Jamais deux sans trois. Après avoir vidé de leur substance le projet de loi de finances pour 2014 et le projet de loi de financement de la sécurité sociale pour 2014, les sénateurs communistes, UMP et centristes ont profondément dénaturé le projet de loi de finances rectificative pour 2013 (collectif budgétaire). Refusant de cautionner une « mascarade » qui aurait conduit à une dégradation de 5 milliards d’euros du solde budgétaire, mes collègues de la majorité gouvernementale (PS, écologistes et RDSE) et moi-même n’avons pas pris part au vote final. Résultat : le texte a été rejeté à l’unanimité des suffrages exprimés (188 voix contre 0).
Encore une fois, je déplore que les sénateurs du groupe CRC aient opposé leur veto à un projet de loi qui confirme le sérieux budgétaire du Gouvernement et contribue à soutenir la reprise économique.
Suite à l’échec de la commission mixte paritaire (CMP), qui s’est réunie le 16 décembre et dont j’étais le co-rapporteur, une nouvelle lecture doit avoir lieu à l’Assemblée nationale (17 décembre) et au Sénat (18 décembre). Sauf coup de théâtre improbable, le mot de la fin reviendra aux députés.
Le principal objectif poursuivi par le collectif budgétaire est l’amélioration du financement de l’économie réelle.
Mesure phare, la réforme du régime de l’assurance-vie vise à orienter davantage cette source d’épargne financière, dont le montant total avoisine les 1.500 milliards d’euros (soit 40% de l’épargne financière des Français), vers le financement du système productif. À cette fin, deux nouveaux produits sont créés : un contrat « euro-croissance », destiné à constituer un nouveau pilier de l’assurance-vie entre les contrats en euros et les contrats en unités de compte, et un contrat « vie-génération » visant à orienter les actifs vers des secteurs économiques utiles (PME et ETI, logement intermédiaire et social, entreprises de l’économie sociale et solidaire). La création d’un contrat « vie-génération » va notamment permettre de redynamiser le secteur du capital-investissement (FCPR, FPCI, FCPI, FIP, sociétés de capital-risque), dont la mission – fondamentale – consiste à apporter des fonds propres (90%) aux PME et ETI non cotées (1.548 entreprises accompagnées en 2012).
Une autre disposition tend à favoriser le capital-investissement : l’amortissement exceptionnel des investissements des entreprises dans les PME innovantes. Concrètement, les entreprises qui investissent directement ou indirectement dans des PME innovantes reconnues par le label Bpifrance pourront bénéficier d’un mécanisme d’amortissement favorable leur permettant de déduire leur investissement de leur résultat imposable progressivement sur cinq ans.

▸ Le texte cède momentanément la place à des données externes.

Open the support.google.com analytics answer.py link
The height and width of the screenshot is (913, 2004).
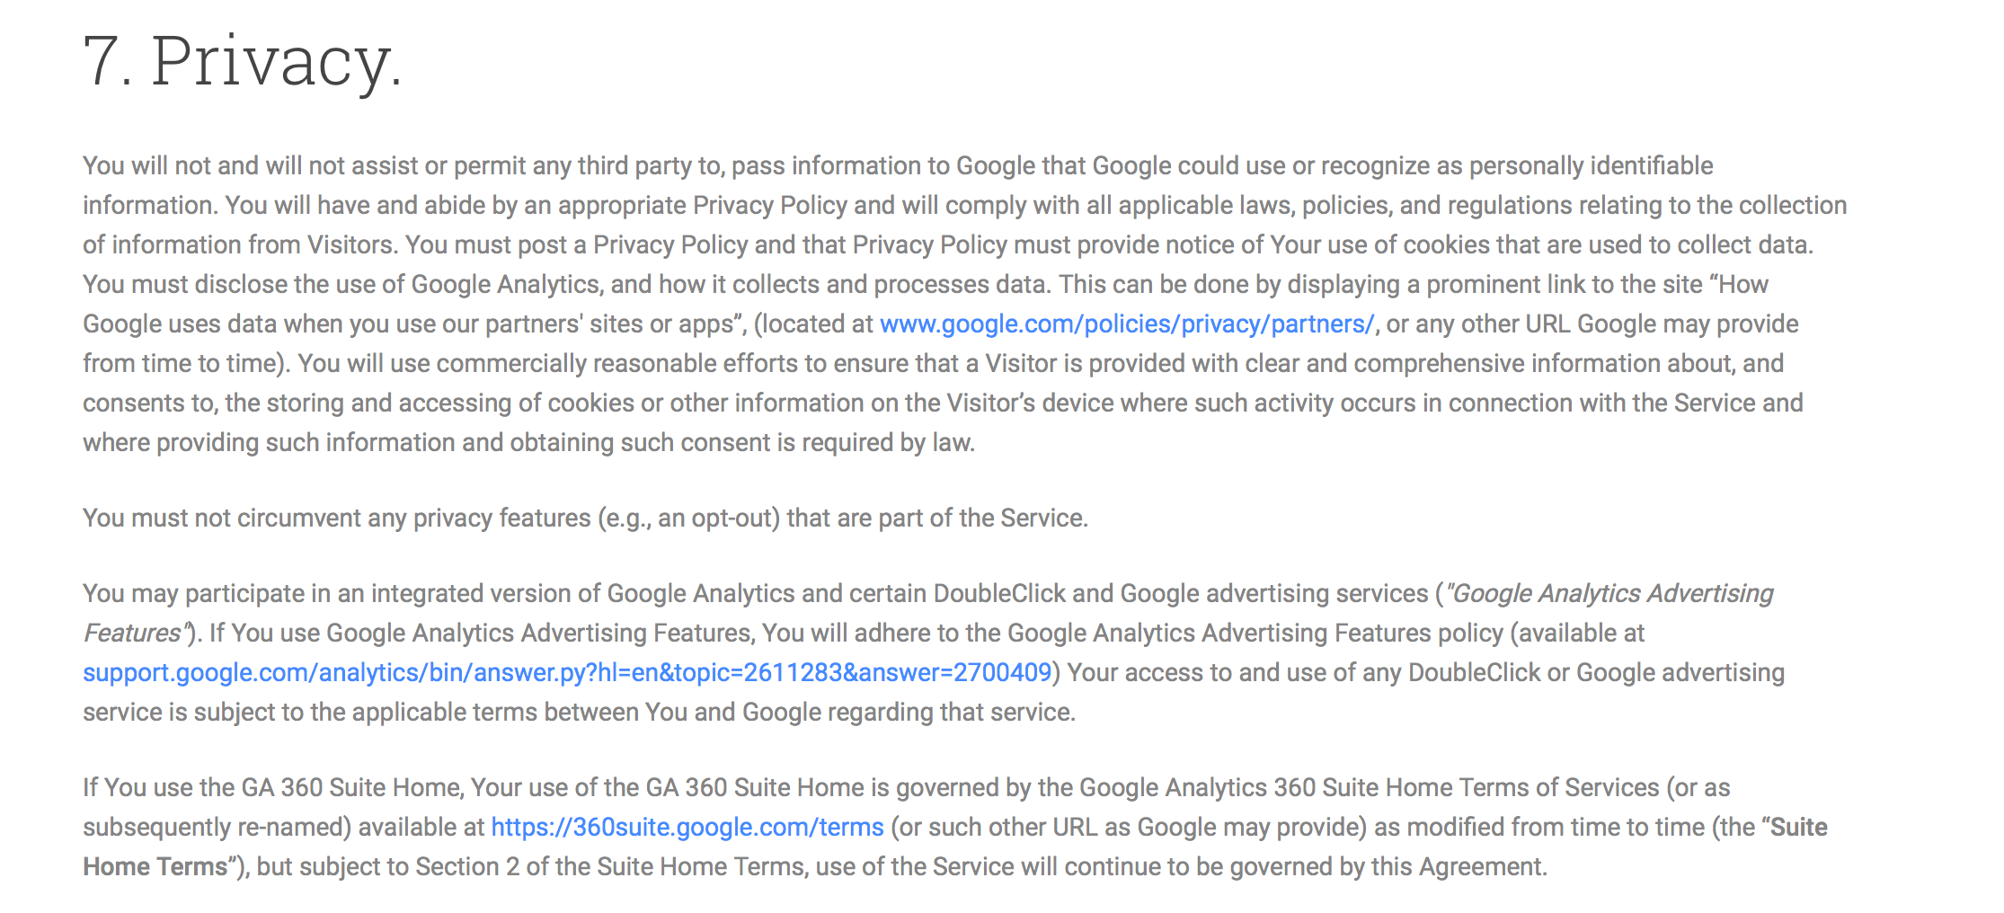[x=567, y=672]
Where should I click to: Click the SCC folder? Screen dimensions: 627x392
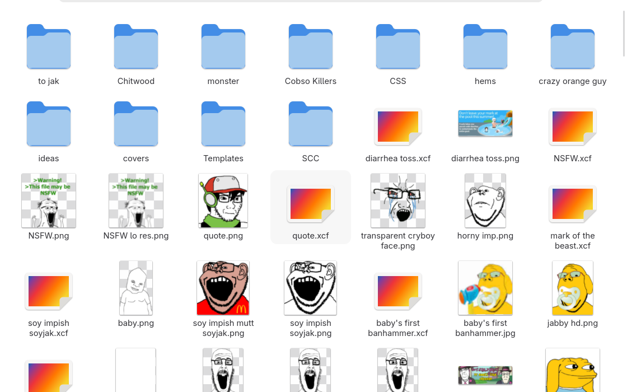(311, 124)
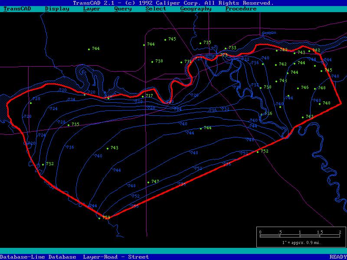The width and height of the screenshot is (347, 260).
Task: Click the READY status indicator
Action: click(x=337, y=257)
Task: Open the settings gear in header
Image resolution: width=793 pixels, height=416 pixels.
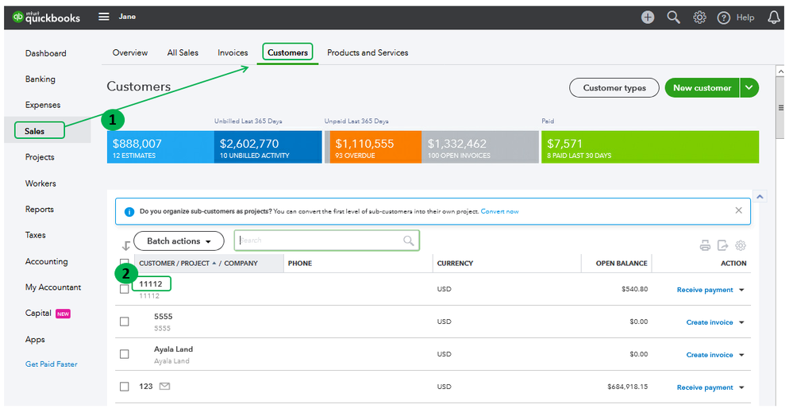Action: [699, 17]
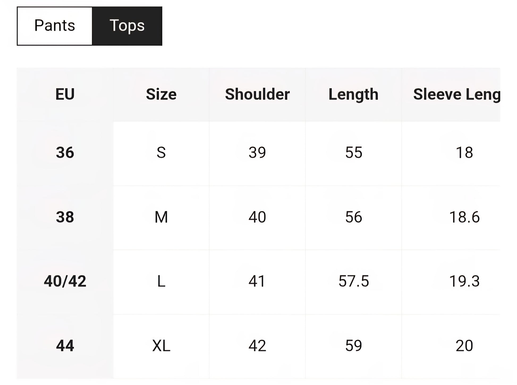517x385 pixels.
Task: Click the Sleeve Length column header
Action: point(456,94)
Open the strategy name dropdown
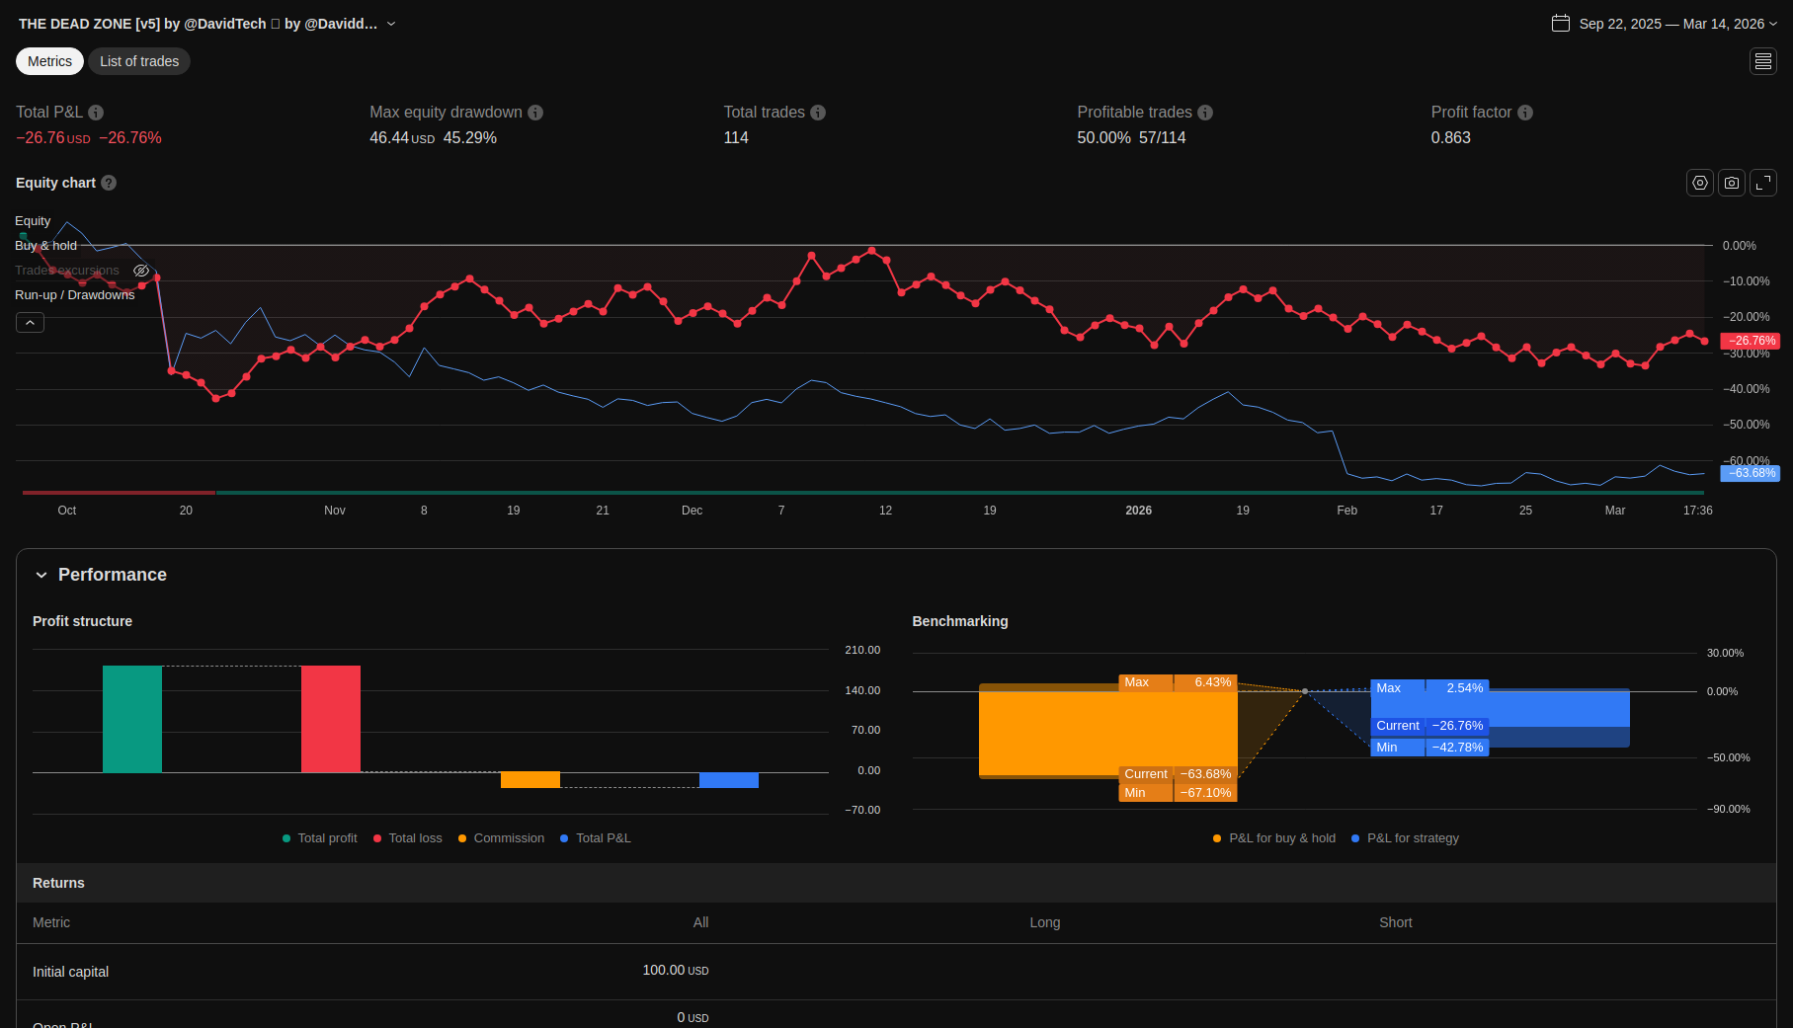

Poursuivant la réforme des soutiens financiers à l’export, le collectif budgétaire complète le dispositif public d’assurance-crédit permettant de soutenir les exportations de court terme (exportations dont la durée de risque maximale est inférieure à deux ans). La Compagnie française d’assurance pour le commerce extérieur (Coface) se voit accorder une garantie de l’État de un milliard d’euros qui lui permettra de réassurer des sociétés privées habilitées à pratiquer des opérations d’assurance-crédit à l’export lorsque les conditions de leur intervention sans couverture publique ne seront plus réunies.
Autre disposition visant à renforcer la compétitivité des exportateurs français : l’extension du périmètre des bénéficiaires de la garantie de refinancement des crédits à l’exportation octroyée par la Coface. Créée en décembre 2012, cette garantie vise à faciliter le refinancement des crédits à l’exportation accordés par les établissements bancaires qui bénéficient d’une assurance-crédit de la Coface.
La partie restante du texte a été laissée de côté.